Post by : Sameer Saifi
Private funding in Southeast Asia’s digital and internet economy has grown, but the pace remains slower than the global trend. According to a new report released by Google, Singapore’s state investment company Temasek Holdings, and consulting group Bain & Company, private funding in the region reached $7.7 billion in the 12 months ending in June 2025. This is a 15% increase compared to last year. However, the report also shows that this growth is still behind the global growth rate of 25% for private equity and venture capital investments during the same period.
The report highlights that private funding in Southeast Asia is far lower than the record high seen in 2021, when the region received $27 billion. This means current funding levels are still about 70% lower than the peak. This drop reflects a cautious investment environment, where investors are more selective and prefer safer investment stages.
The study says that most new investments are now happening in late-stage rounds, meaning companies that are already developed are receiving more funding. Meanwhile, early-stage funding, such as seed to Series B rounds, has fallen. The share of early-stage deals has dropped from around 30% in the previous period to around 20% in the last 12 months. This shows that new startups are finding it harder to raise money compared to more established companies.
This year, the report expanded its coverage to include Brunei, Cambodia, Laos, and Myanmar, along with the usual Southeast Asian markets such as Indonesia, Thailand, Vietnam, Singapore, Malaysia, and the Philippines. With nearly 700 million people, Southeast Asia is seen as one of the fastest-growing internet markets in the world. The region benefits from a young population, rising urbanisation, widespread smartphone use, and a growing middle class, all of which increase demand for online services.
Even though overall funding has slowed, companies focused on artificial intelligence (AI) continue to attract strong investment. AI-related startups made up 32% of all private funding in Southeast Asia in the first half of 2025, compared to 30% in the second half of 2024. This shows that AI remains a priority area for investors, despite the broader funding slowdown.
The report says that more than 680 AI startups in the region received over $2.3 billion in funding in the year to June 2025. Singapore remains the main hub for AI development, with more than 495 of these startups based there. Investors see AI as essential to future economic growth, especially in services, automation, online business, and data-driven industries.
The report also discusses the rapid expansion of data centres in Southeast Asia. Data centres are critical for storing and processing the large amounts of information required to support AI systems, cloud services, video platforms, and other digital applications. The demand for data centres is increasing because companies, governments, and social media platforms require reliable space to store and analyse data.
If all planned projects are completed, data centre capacity in Southeast Asia will grow nearly three times its current size. This rate is even faster than the broader Asia-Pacific region, which is expected to grow by 2.2 times. The fastest growth is expected in Malaysia, which could add around 2,415 megawatts of new data centre capacity. This would be more than half of the entire region’s planned expansion.
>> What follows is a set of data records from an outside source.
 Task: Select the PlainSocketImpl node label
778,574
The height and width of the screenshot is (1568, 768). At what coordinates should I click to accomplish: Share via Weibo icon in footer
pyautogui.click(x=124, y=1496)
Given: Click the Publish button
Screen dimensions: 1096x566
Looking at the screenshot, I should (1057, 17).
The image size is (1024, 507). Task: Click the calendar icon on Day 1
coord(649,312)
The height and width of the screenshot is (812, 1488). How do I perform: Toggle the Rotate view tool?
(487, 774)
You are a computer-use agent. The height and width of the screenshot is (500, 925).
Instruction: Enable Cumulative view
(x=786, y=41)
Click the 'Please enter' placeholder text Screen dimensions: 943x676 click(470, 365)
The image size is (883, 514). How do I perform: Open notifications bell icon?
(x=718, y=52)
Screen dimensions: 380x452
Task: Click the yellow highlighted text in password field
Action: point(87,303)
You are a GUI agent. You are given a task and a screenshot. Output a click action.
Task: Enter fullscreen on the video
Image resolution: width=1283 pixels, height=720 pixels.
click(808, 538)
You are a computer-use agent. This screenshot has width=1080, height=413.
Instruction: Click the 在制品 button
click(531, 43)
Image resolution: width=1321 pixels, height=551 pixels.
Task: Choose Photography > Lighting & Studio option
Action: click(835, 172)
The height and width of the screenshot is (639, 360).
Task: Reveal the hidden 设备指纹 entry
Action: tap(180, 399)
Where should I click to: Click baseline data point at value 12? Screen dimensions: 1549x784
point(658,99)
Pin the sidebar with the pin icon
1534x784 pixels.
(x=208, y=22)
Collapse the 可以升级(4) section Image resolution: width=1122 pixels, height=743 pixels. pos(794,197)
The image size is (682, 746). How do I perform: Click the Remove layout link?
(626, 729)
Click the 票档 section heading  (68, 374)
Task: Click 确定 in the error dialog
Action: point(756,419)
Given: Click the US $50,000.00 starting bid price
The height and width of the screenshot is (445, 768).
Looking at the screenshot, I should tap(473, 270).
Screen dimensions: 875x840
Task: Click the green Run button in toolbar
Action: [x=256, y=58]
Malaysia has attracted major international technology companies such as Microsoft, Amazon, Google, Tencent, Huawei, and Alibaba. These companies are investing because Malaysia offers cheaper land and electricity, which lowers the cost of building and operating data centres. Malaysia’s strong interest in AI-related services also makes it an attractive location.
Other countries in the region are also preparing for massive investments. In January, TikTok’s parent company Bytedance announced it would set up data hosting services worth nearly $4 billion in Thailand. Meanwhile, Google and Amazon have announced additional investments worth $1 billion and $5 billion in the same country. These moves reflect growing confidence in Southeast Asia as a key digital market.
However, the report also suggests caution. While Southeast Asia has strong digital potential, many young startups still face difficulties in accessing early funding. This could slow down new innovation, especially in smaller markets with fewer local investors. The report highlights that more support for new entrepreneurs is needed to ensure the region continues to grow digitally in a balanced way.
In conclusion, Southeast Asia remains a region with strong digital promise, supported by a young population and increasing technology use. Although private funding is recovering, it has not yet returned to previous highs. AI remains the strongest driver of growth, while large investments in data centres show that the region is preparing for a more digital future. The challenge ahead will be making sure that early-stage startups also receive the support they need to grow, innovate, and compete on the global stage.